Kpler calculations – based on datasets from Singaporean shipbroker Eastport Maritime – Raviraj said, showed chemical parcel rates elevating this year.
...This year, the EU-import ban (on Russian goods) has maintained rates, even as Chinese exports have tailed off. This has led to a shift in demand to the West, with vessels moving to follow the market needs...
Senthuran Raviraj, senior analyst Kpler
In his presentation Insight into the shipping industry & its effects on the caustic soda market, Raviraj said disruption related to Russia's invasion of Ukraine had partly driven clean tanker rate rises.
'But there was also an increase in export volumes, fuelled by the recovery in oil demand. In Q4, a late batch of export quotas from China added fuel to the fire, pushing rates even higher.
It is thought that European sanctions on Russian oil products have increased demand for Middle Eastern and US oil products from these countries. Meanwhile, Russian oil products have had to look further afield to send their cargoes. The knock-on effect of that is an increase in tonne-miles and a heightened demand for tankers.
'This year, the EU-import ban (on Russian goods) has maintained rates, even as Chinese exports have tailed off. This has led to a shift in demand to the West, with vessels moving to follow the market needs,' says Raviraj.

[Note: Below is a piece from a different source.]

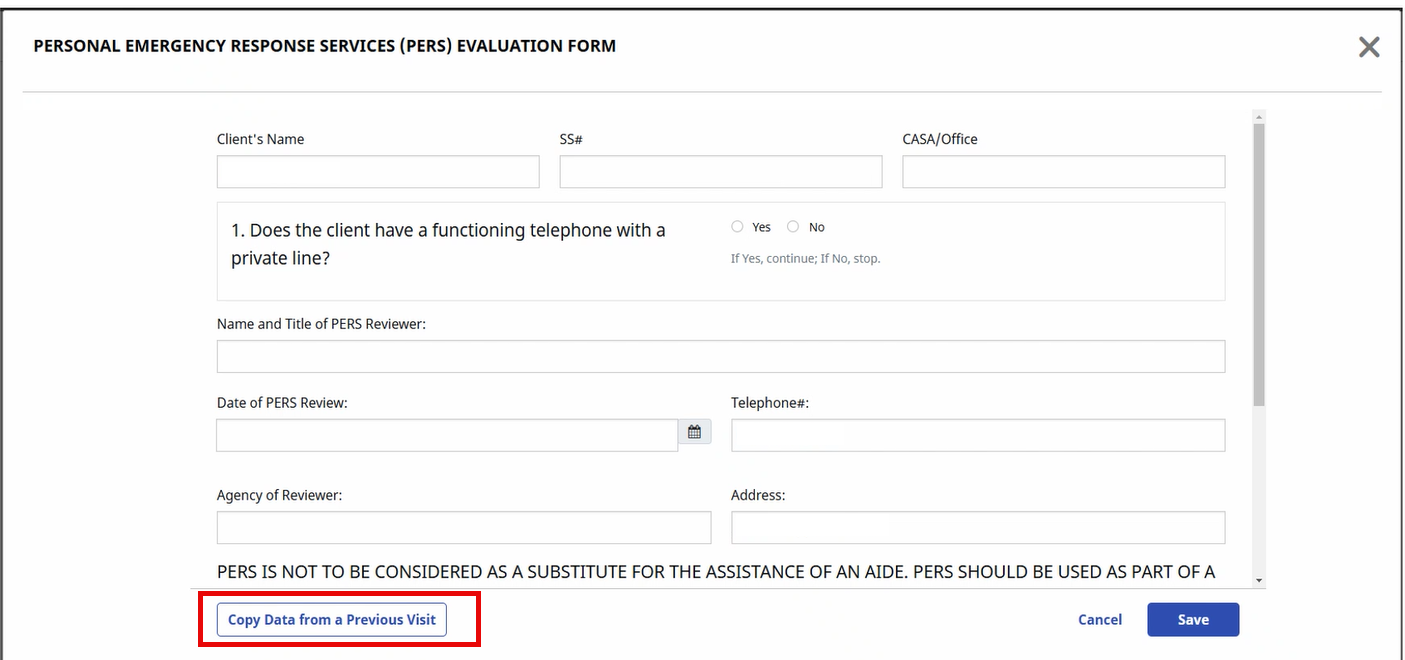Cancel the evaluation form
The width and height of the screenshot is (1405, 660).
pyautogui.click(x=1099, y=620)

An annual event, the World Chlor-Alkali Conference is jointly organised by Tecnon OrbiChem and I•C•I•S.
Raviraj says that chemical tanker availability will remain tight till early 2026 when the recent wave in ordering will be launched. For context, orders for tankers take around three years to be built depending on the orderbook of the shipyard.
The last few years saw record lows for chemical tanker earnings, which in turn caused a lack of investment into the fleet.
This caused vessel growth in the chemical tanker fleet to be low and is expected to only grow by 2% yoy in 2023. Last year was marked by exceedingly low tanker scrapping rates as older vessels were kept in service to capitalise on the surge rates and new demand. With fleet availability remaining tight for the foreseeable future, scrapping should remain low until new environmental regulations in the shipping industry come into action.
Norwegian shipowner Klaveness Combination Carriers will bring three new CABU vessels into service in 2026. The Jiangsu New Yangzi Shipbuilding Co vessels will include wind propulsion technology. The newbuilds will augment the firm's eight specialised CABU – and further eight CleanBU – combination carriers.